During the third episode, he gave up the piece of wood he wanted because he saw how badly Carley wanted it. Using an alternative, he still wowed the judges and mentioned nothing about it to the judges. How’s that for professional attitude?

Lastly, let’s talk about the final challenge. Unlike what the narrator explained at the end, the two judges did not mention anything about creating something original. Here’s what they said –

Christiane Lemieux –

“Tim, Katie, for this week’s challenge, you can do anything. Any materials, as long as you wow us.”

Amanda Dameron –

“It has to be smart, innovative and surprising.”

Host –

“And you’ll have 72 hours to complete your final piece of furniture. Your time starts now.”

None of the three judges mentioned anything about originality, or even style, surprisingly.

Was Tim’s design smart? Yes.

Was it innovative? Yes.

Was it surprising? Yes.

In a debate of plagiarism, Katie designed an unoriginal cow table and it was still horrible, and she called it the cow table. She did not accomplish the marble effect that she set out to do.

Tim designed a creative piece that was intensive on measurements, techniques and time management. He had his own aesthetics sense to make the side planks irregular for an organic feel. He angled the legs with a bolt, leaving the soldering marks for a consistent natural feel, and also, taking into consideration what he was previously told during the couch challenge – leave the raw material raw.

Tim Ellen's Design Challenge Finale 1

He had wanted to make a vanity space for the middle section, it was the judge who was against it.
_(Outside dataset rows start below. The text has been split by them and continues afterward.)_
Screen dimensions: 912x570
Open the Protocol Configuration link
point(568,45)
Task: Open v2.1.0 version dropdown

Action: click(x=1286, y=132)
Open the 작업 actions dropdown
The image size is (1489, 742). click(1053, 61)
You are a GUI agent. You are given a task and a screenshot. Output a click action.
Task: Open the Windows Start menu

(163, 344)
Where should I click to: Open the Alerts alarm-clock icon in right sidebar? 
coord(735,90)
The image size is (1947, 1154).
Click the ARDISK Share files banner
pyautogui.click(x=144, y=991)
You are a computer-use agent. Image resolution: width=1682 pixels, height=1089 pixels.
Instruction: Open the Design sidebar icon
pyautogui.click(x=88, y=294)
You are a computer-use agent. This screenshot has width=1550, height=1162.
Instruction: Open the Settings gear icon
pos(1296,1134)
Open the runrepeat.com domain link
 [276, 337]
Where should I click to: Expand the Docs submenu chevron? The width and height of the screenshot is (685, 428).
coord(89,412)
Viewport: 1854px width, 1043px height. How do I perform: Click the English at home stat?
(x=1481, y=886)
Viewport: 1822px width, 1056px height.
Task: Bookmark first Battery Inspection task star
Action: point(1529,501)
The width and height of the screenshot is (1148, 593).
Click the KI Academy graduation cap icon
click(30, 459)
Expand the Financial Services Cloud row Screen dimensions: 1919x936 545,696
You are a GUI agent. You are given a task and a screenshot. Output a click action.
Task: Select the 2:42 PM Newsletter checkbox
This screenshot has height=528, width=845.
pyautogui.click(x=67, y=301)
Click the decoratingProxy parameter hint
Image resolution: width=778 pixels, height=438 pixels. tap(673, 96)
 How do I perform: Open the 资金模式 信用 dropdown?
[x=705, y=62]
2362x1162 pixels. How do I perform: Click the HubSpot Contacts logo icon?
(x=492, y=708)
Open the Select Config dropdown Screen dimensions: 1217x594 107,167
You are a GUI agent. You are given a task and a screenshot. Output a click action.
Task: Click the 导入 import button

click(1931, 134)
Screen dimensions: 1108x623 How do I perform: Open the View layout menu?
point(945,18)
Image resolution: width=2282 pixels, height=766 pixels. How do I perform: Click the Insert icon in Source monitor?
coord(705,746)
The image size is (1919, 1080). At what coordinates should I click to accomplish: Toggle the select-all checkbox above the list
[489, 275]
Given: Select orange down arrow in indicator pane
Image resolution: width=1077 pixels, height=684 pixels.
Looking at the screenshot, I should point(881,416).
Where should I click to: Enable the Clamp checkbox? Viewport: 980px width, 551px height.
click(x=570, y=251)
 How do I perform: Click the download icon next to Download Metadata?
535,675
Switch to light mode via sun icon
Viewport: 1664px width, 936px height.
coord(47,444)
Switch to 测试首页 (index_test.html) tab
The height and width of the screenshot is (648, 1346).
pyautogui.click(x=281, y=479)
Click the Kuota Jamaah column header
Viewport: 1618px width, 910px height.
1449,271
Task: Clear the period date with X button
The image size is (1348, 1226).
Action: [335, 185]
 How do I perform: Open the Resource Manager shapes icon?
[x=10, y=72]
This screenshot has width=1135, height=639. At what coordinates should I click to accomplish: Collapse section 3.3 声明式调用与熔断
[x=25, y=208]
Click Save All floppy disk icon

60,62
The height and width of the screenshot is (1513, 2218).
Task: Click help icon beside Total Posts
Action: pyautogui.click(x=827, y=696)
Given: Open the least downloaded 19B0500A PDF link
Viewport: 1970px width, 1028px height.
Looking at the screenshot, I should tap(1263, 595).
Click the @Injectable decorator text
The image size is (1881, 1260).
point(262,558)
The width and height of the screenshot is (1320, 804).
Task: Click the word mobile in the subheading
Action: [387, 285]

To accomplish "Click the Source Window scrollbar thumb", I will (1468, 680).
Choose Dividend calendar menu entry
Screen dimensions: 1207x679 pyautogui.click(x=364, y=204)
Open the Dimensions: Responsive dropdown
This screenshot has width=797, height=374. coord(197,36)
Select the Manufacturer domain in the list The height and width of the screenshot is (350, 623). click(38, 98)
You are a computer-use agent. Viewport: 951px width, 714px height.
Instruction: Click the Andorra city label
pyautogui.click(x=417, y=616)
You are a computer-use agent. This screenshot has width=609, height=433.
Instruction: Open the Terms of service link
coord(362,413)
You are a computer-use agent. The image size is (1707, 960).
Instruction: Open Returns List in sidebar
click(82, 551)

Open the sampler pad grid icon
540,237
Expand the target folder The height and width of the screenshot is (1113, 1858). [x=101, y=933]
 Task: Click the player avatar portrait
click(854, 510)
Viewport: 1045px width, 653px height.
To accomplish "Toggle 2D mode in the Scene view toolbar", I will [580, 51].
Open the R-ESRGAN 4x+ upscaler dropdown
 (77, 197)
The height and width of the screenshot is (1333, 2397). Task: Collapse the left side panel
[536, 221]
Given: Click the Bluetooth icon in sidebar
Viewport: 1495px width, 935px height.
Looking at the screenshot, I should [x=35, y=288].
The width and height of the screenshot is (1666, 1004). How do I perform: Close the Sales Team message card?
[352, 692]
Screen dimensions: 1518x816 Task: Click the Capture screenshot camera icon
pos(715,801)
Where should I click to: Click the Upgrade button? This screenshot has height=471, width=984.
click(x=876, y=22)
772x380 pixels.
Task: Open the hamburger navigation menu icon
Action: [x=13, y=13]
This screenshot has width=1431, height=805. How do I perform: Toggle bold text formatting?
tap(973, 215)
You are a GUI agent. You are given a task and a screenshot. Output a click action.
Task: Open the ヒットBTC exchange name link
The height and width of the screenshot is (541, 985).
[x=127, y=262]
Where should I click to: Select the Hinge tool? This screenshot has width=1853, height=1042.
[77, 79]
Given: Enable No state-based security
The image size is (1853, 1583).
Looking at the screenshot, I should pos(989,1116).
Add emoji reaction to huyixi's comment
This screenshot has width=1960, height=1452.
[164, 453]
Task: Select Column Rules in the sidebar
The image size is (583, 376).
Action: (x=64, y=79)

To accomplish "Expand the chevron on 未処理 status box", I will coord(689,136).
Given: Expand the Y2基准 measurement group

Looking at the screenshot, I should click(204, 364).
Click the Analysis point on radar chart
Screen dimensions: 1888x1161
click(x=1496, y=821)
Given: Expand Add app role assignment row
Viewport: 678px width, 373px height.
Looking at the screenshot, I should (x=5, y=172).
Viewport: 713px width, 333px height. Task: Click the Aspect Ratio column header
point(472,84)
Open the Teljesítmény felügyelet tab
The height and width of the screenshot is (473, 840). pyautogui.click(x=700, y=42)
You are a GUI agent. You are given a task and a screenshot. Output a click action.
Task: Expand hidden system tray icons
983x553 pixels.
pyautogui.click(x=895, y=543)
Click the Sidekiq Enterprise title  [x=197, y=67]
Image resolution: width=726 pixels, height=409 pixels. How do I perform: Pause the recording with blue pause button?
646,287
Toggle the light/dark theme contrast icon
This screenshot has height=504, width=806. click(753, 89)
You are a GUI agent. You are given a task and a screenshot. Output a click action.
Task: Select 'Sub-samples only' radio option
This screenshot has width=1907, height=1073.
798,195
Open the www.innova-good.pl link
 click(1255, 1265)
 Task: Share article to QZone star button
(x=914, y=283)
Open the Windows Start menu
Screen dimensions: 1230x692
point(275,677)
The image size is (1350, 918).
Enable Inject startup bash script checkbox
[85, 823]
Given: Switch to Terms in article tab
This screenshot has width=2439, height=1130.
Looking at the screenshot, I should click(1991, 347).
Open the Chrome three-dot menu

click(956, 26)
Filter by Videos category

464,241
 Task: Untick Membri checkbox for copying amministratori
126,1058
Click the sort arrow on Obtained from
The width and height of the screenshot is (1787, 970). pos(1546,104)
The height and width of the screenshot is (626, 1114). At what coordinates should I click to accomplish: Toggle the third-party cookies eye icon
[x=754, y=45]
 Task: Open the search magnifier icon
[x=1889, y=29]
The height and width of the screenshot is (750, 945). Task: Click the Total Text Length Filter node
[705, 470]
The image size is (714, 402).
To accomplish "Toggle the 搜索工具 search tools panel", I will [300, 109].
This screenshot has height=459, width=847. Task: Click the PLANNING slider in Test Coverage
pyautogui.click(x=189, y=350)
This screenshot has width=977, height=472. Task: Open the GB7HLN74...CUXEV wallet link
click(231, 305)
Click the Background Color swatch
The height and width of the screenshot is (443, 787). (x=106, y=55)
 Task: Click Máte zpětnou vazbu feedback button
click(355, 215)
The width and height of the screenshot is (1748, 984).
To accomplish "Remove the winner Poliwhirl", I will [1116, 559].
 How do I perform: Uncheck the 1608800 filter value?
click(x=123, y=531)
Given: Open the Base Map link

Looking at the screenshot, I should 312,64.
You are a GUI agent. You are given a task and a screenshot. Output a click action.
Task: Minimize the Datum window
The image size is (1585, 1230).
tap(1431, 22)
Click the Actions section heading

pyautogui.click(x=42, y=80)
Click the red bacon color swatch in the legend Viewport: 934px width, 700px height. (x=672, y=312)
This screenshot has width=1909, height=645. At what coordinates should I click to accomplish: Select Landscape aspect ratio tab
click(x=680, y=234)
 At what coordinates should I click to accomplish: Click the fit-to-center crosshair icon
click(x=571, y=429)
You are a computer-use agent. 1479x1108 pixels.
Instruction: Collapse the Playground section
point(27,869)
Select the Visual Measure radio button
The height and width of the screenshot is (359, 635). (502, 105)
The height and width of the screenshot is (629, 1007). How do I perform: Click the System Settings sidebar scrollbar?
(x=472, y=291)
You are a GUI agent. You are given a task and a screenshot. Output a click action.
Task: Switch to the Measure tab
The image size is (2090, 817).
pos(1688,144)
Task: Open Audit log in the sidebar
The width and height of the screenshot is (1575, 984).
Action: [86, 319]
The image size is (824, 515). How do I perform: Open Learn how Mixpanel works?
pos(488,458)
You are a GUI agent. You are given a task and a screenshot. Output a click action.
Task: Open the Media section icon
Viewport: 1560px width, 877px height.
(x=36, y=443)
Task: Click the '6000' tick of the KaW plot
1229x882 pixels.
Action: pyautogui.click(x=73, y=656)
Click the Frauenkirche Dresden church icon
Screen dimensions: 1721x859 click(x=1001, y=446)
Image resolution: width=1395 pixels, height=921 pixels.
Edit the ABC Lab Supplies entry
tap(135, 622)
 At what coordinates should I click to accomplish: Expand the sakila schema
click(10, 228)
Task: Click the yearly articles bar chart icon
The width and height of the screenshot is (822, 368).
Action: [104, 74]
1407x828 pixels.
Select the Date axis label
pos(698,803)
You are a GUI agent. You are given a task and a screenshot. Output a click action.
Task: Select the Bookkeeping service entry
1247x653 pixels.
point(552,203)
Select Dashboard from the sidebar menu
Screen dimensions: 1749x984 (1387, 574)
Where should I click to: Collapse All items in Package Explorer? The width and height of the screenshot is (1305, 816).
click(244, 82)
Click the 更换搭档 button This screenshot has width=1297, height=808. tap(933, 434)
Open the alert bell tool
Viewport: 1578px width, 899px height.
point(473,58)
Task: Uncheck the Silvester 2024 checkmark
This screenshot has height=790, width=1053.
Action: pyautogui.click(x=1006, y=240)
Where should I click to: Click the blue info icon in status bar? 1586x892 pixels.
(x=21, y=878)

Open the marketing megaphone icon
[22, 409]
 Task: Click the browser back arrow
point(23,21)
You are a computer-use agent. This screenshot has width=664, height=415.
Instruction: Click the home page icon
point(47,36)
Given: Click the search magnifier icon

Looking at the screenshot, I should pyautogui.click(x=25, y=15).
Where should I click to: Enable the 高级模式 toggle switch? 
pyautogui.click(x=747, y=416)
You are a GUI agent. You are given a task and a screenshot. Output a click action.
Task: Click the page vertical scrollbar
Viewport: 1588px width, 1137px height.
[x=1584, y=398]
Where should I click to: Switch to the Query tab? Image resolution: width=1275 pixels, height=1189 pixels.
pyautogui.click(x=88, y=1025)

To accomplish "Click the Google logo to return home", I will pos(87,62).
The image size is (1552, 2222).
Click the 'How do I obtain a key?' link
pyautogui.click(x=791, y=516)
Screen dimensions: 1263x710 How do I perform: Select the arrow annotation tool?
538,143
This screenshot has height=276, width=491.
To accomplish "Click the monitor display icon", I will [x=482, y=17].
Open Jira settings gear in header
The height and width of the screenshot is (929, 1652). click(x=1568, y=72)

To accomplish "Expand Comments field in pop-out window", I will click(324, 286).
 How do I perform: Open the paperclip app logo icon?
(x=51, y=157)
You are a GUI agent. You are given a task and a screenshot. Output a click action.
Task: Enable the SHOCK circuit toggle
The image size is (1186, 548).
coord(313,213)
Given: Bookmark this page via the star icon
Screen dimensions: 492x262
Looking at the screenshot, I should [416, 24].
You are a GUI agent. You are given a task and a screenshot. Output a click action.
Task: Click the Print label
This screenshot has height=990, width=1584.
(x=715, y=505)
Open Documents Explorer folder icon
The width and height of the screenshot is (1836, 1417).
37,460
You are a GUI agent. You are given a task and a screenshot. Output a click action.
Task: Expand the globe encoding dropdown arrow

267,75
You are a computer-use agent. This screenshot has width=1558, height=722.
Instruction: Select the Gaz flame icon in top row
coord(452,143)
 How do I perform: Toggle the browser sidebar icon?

Even if you call his design plagiarism, look at it this way – his plagiarized piece had his own style. The original design doesn’t look like his style. Doesn’t that prove his distinctiveness?

Could Tim have duplicated Katie’s piece? Yes.

Could Katie accomplish what Tim did? No. Technically, no. In terms of precision of measurements, no. Metal work? No. A sophisticated style and sensibility? No.

Even if you say that the whole piece was plagiarized, at least he came up with a story that convinced me – a table that I could hide things in. I love that idea.

Constructively, what would have pleased me as a viewer?

1. Forfeit his HGTV magazine feature, give that exposure to Katie

2. Halved his cash reward for Katie

3. Given Tim the chance to explain himself

4. Elaborated more on who and how they found out

Just like a tennis match, winning the finals because your opponent forfeited isn’t a worthy win. The Ellen Design Challenge competition lost its value and so did the champion title.


3 thoughts on “My Thoughts on Ellen’s Design Challenge Finale

  1. I feel like this blog post is extremely bias. The reason why the judges didn’t mention anything originality because plagiarism was obviously a common sense that the designers should already know. It is basically like saying that you have to remind someone not to steal. No matter how ugly the cow table should be, Tim still didn’t deserve to win. You can have great craftsmanship in creating a furniture from a stolen idea, but still it’s never admirable.

    Honestly, I hated the cow table. I think the only reason she has won was because Tim was caught for plagiarism. The outcome was unfair because none of them deserved to win.


    1. Hey there! For one, the competition is 2 years ago and the two characters have gone on to do better, so I think who’s right and wrong no longer matters now.
      Maybe the post is bias, but hey, it’s entitled ‘My Thoughts’ for that reason, I’m not trying to be the judge! One thing I believe we can agree on, is that neither of them deserved to win. As some people have said, there’s no point debating now. Who knows, maybe it was a publicity stunt to create the controversy to begin with. Thanks for sharing your thoughts though!

      On a side note, both of them seem to be doing well after the competition. You should check them out. Cheers!